> [How to complete this task] Could you return all of the entries below exactly, minus the pictures?

> [Entries provided]

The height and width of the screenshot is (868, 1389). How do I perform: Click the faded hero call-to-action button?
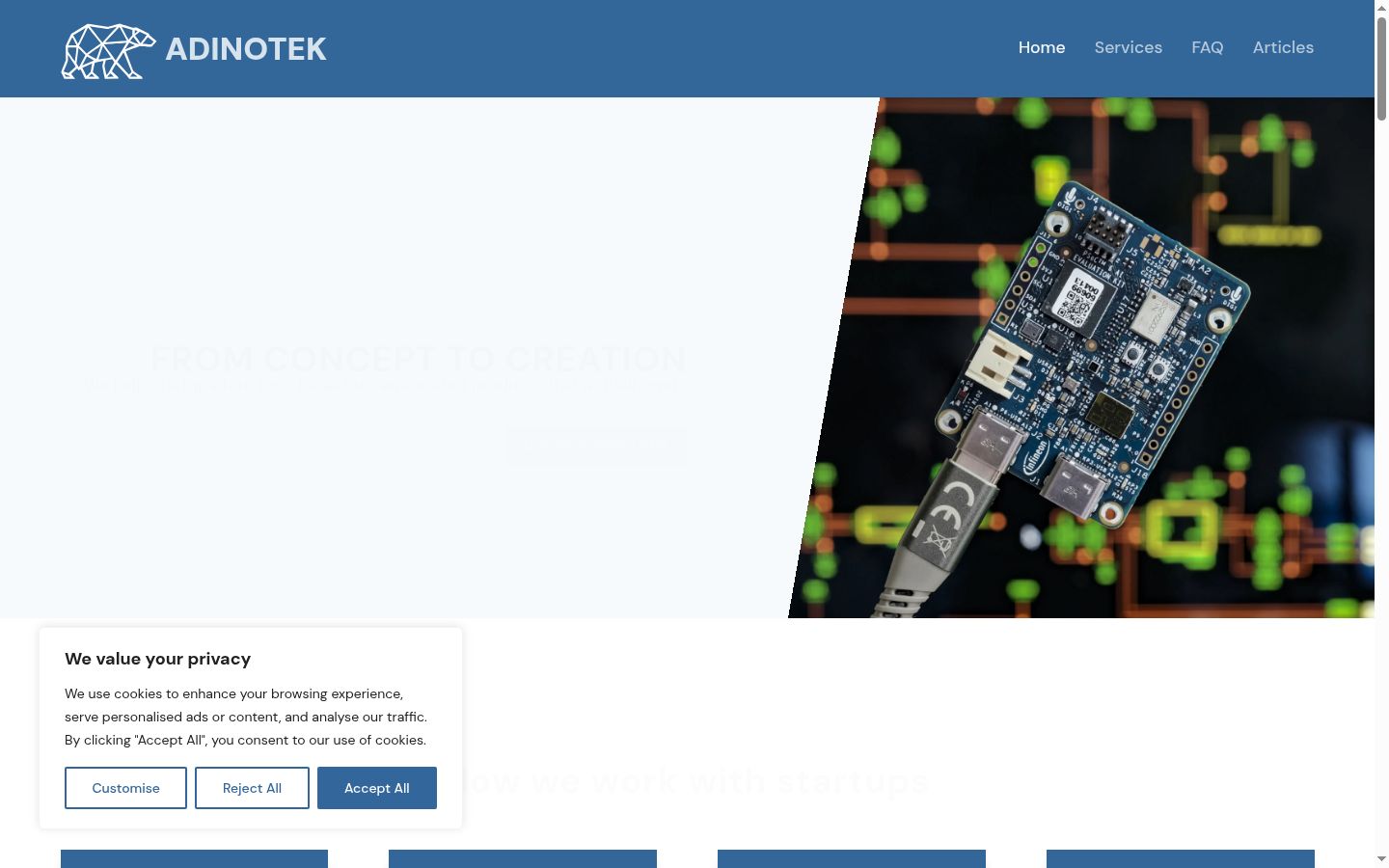[x=596, y=446]
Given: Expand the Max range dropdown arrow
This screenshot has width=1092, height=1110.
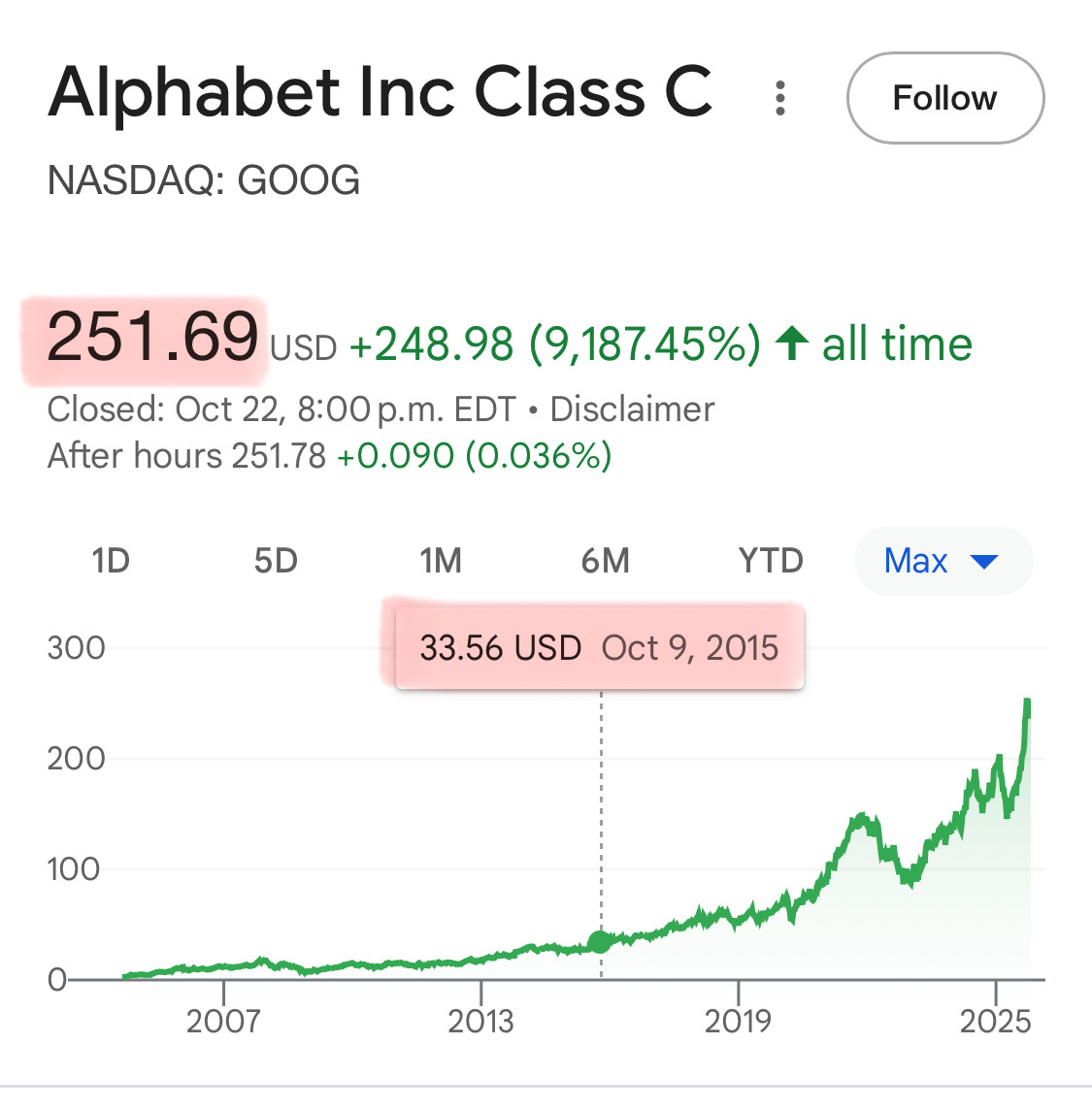Looking at the screenshot, I should click(x=984, y=561).
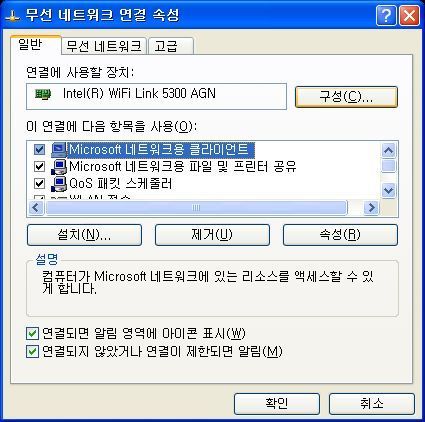Toggle 연결되면 알림 영역에 아이콘 표시 checkbox
This screenshot has width=425, height=422.
pyautogui.click(x=32, y=334)
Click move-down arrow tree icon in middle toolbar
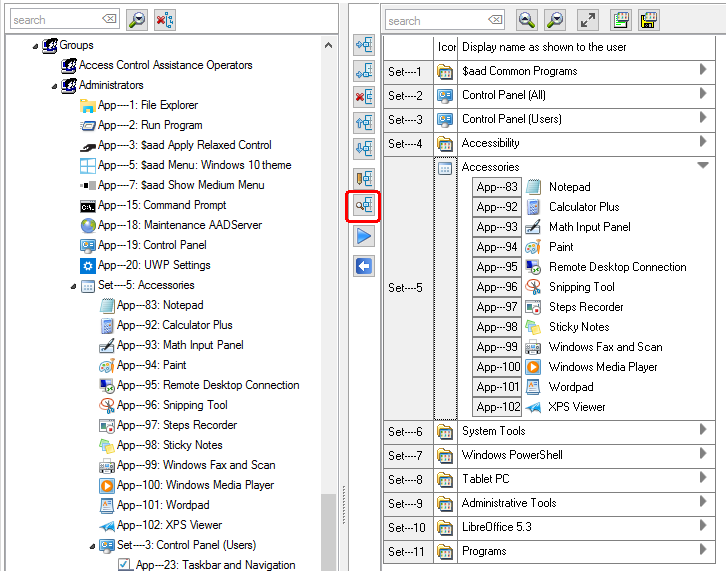 pyautogui.click(x=364, y=148)
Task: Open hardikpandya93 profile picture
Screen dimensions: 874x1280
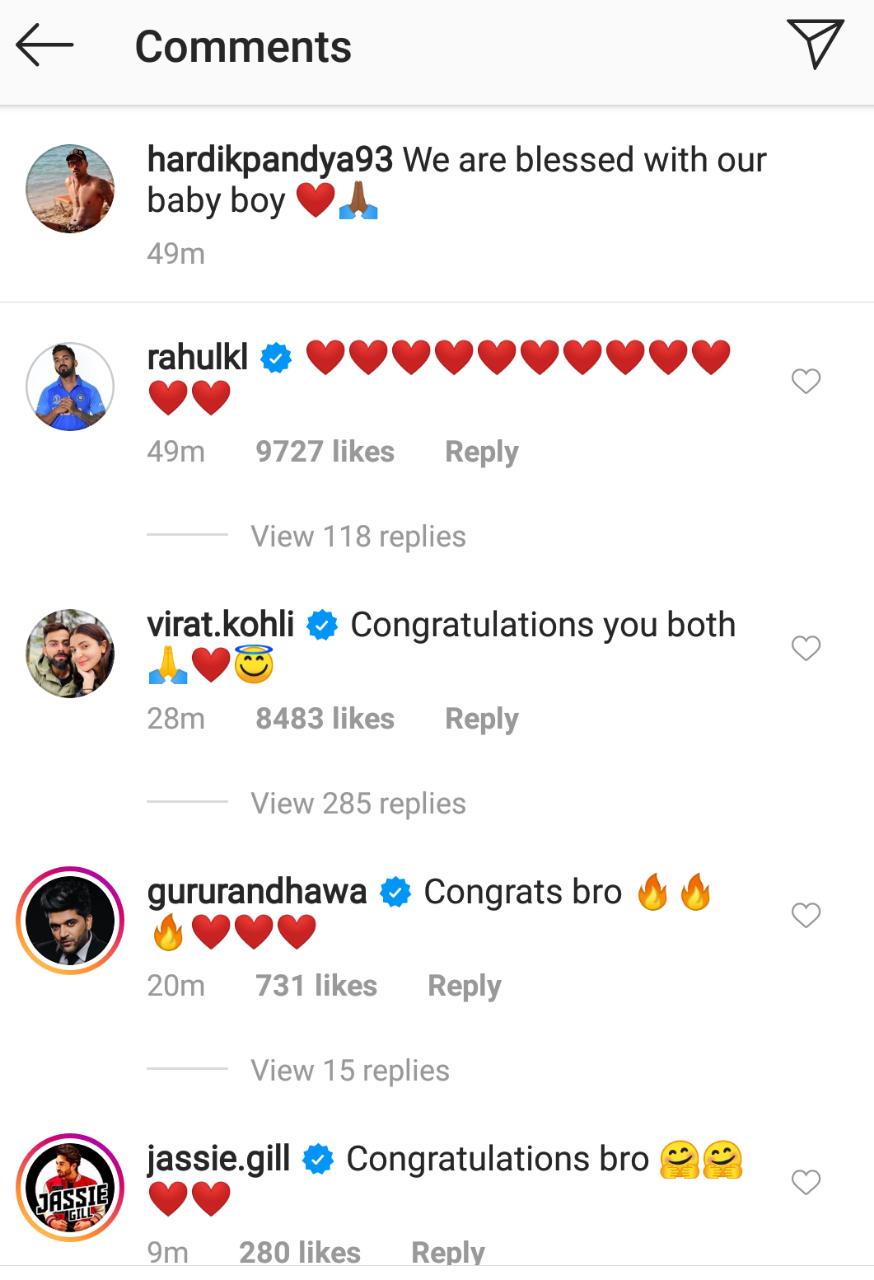Action: pos(70,188)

> [Task output]
The height and width of the screenshot is (868, 1389). How do I perform: Click the faded hero call-to-action button?
[x=596, y=446]
Given: Expand the Max range dropdown arrow
This screenshot has width=1092, height=1110.
Looking at the screenshot, I should click(x=984, y=561).
Toggle 연결되면 알림 영역에 아이콘 표시 checkbox
This screenshot has width=425, height=422.
pyautogui.click(x=32, y=334)
Click move-down arrow tree icon in middle toolbar
 pyautogui.click(x=364, y=148)
Task: Open hardikpandya93 profile picture
Screen dimensions: 874x1280
Action: pos(70,188)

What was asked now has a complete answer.